Passage shown »
** START **

+

Data Feast Weekly

Get weekly insights on modern data delivered to your inbox, straight from our hand-picked curations!

Back

🎮 Unlocking Actionable Insights: A Primer from a Product Team

9 min
|
The power of simplicity and building it as an experience for all your data citiz
Mar 7, 2024
Originally published on
Modern Data 101 Newsletter,
the following is a revised edition.
Just as Blake saw the universe in a grain of sand, great scientists have often looked for clues to vast and complex problems in the small, familiar phenomena of daily life. Newton drew insights about the heavens by juggling wooden balls. Einstein contemplated a boat paddling upriver. Von Neumann pondered the game of poker. ~ Sylvia Nasar


Just like that, the age-old observation that simplicity just works better applies up and down from our plane of observation, which is usually the daily life. Does it also work better for our work, aka the mammoth data industry and its many tracks and offerings?

Simplicity & Why It Works


Way back in the 1960s, Kolmogorov changed the way we understood ‘simplicity’ and ‘complexity’. They defined in concrete equations how exactly simplicity could be consciously created even for apparently complex solutions or outcomes unless the defined outcome is random.

Unabashedly, we’ll start with a geeky example.

Take a string S (a sequence of symbols), and then consider the length (in symbols) of the shortest computer program capable of generating S. For example, the loop “for i=1 to 1000: print '1'” prints a string of 1000 characters, but the program itself contains only 26; this string is highly compressible.

By contrast a “typical”
random string of 1000 characters (e.g. “3938382…”) can’t be compressed in this way, although it can be expressed by a program that is itself about 1000 characters long (e.g. “Print '9486390348473969683…'”, which has 1008 characters).

More generally, a string that contains
regularities or patterns—of any form that can be expressed in the computer language—can be faithfully reproduced by a short program that takes advantages of these patterns, while a relatively complex or “random” string cannot be similarly compressed (or de-complexified). ~ Extract from “The simplicity principle in perception and cognition”, published in NIH


In essence, the principle of simplicity calls for repeatable patterns.

What is another name for a repeatable pattern? Productisation.
What is productisation also? An approach/tool that helps to relatively delegate, dissipate, or redirect good amount of effort.

** END **

Written task 1 »
In the passage on simplicity, what other name is given for a repeatable pattern?
Written task 2 »
Pick up the passage on simplicity after its final line and write what comes next.

Dataset extract »
** START **

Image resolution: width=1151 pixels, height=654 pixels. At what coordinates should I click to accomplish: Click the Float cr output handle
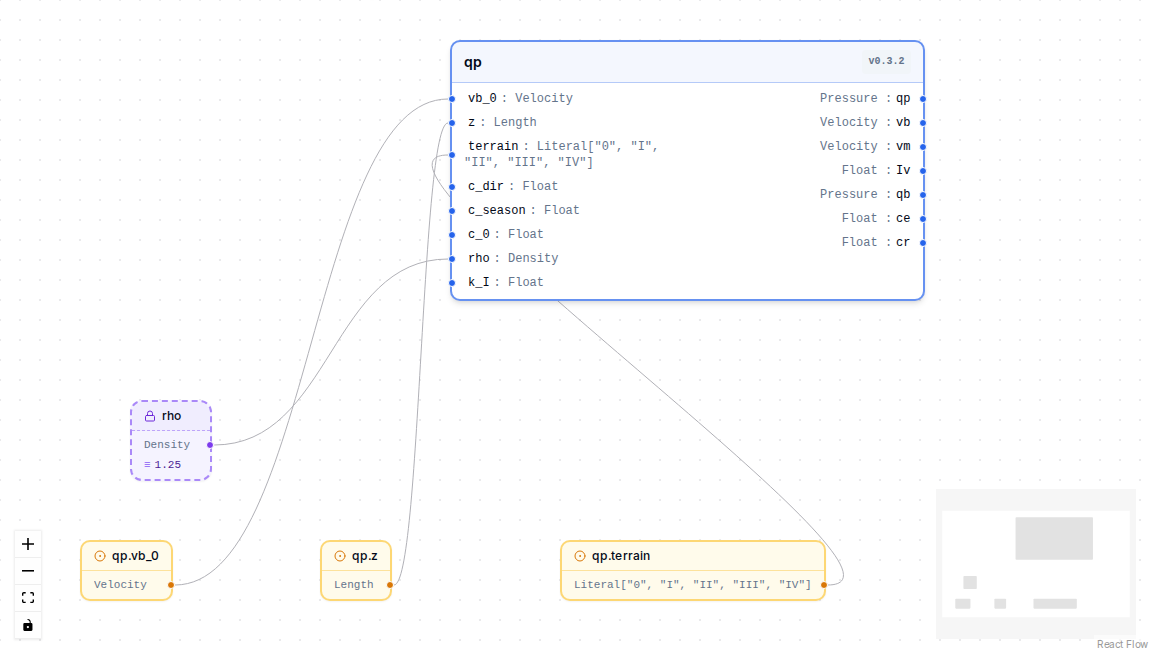923,242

** END **

Response 1 »
Productisation.

Response 2 »
The loop for i=1 to 1000: print '1'” is a product that helps the user to relatively delegate, dissipate, or redirect good amount of effortthe pattern is the product that the user codes in just 26 characters and also has the flexibility to tweak it only once to produce much larger and, therefore, “apparently” more complex strings or outcomes

A very interesting point to note so we can join the dots later → A more random string, on the other hand, cannot be condensed down to a set pattern, therefore carrying the same, in fact, higher complexity over to the production side (1000+8 characters).


Also note how the solution for the random string is ”fixed”, while the one for the product is embedded with variables that move along with the user’s requirements (fed into the “product” through xyz interface).

How does it all relate to the realm of data?



Let’s go back to our Projects vs. Products analysis.


The Product Approach brings down seemingly complex solutions and data stacks into:

  • Complexity reduction 💡
  • Repeatable patterns for scale ♻️
  • Cleaner fits with the actual use case and changing user patterns (user-centric data solutions) 🎮
  • Ergo, less waste and faster route to repeatable cash inflow 💰

A More Meaty View of the Product Way


A Product is anything that makes life a little easier for the user. And is naturally dictated by the user’s needs. In a single sentence, a product is for the user and by the user.

In the context of the above sections, a product is also something that identifies patterns and enables repeatability to make solutions simpler. Minimising randomness and fixedness to make the solutions more effectively aligned to users.


But how to build for the user and involve them in the production process?
In our case, the user is any business persona simply looking to make better decisions with data. For example, a sales representative wanting to quickly decide on a Monday morning which three customers he wants to target for upsells during the week.

Involving the user to productise data for high-quality, governed, and purpose-driven insights →

A Product Approach for Data | Image by Authors

  1. Let the business define the desired Outcome
    1. What: Data and Insights required (can be loosely defined)
    2. How: Format & Delivery (quality, security) of the data & insights (consumption preferences)

  2. Build a Prototype for the user to “try on”
    1. Create a sample desired outcome (e.g.: a logical data model with industry-specific data mocks)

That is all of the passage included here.